II- O nexo de causalidade constitui matéria de facto da competência das instâncias.
III- A presunção da culpa do n. 3 do artigo 503 do Código Civil não se verifica quando a utilização do veículo é feita por pessoa que age no seu interesse pessoal e não para satisfazer o interesse do proprietário, não havendo responsabilidade deste.
IV- E a falta de prova da culpa - artigo 504, n. 2 do Código Civil - exonera o condutor do veículo e, consequentemente, a responsabilidade da seguradora.

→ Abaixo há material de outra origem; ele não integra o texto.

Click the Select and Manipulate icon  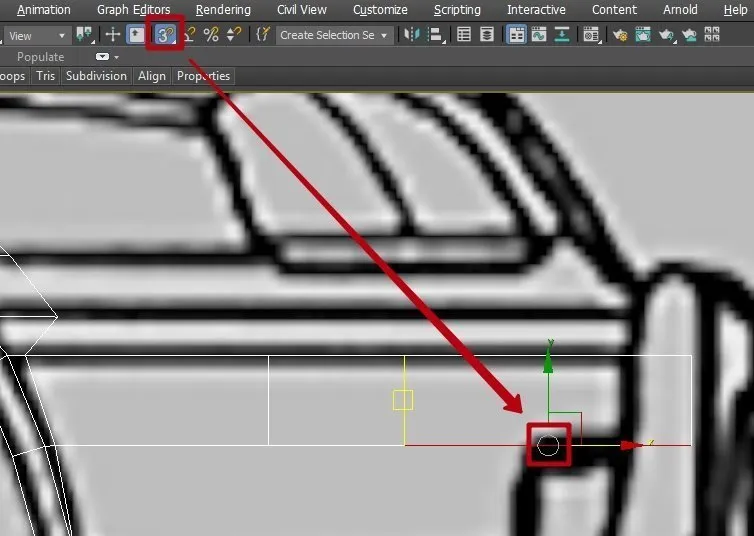(x=136, y=34)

V- O montante da indemnização por danos não patrimoniais há-de ser calculado segundo critério de equidade, atendendo-se ao grau de culpabilidade do lesante, à sua situação económica e à do lesado, dependendo do prudente arbítrio do juiz às dores sofridas com as lesões e suas sequelas, estado de angústia, ele.
VI- A indemnização pelos danos patrimonais há-de corresponder
à diferença entre a situação real e a situação hipotética do património do lesado, devendo compensar a exacta separação entre uma e outra.
VII- Dada a especificidade da responsabilidade pelo risco, não se justifica a aplicação de factores de correcção resultantes da desvalorização da moeda, mas nada obsta à condenação do responsável pela indemnização em juros de mora.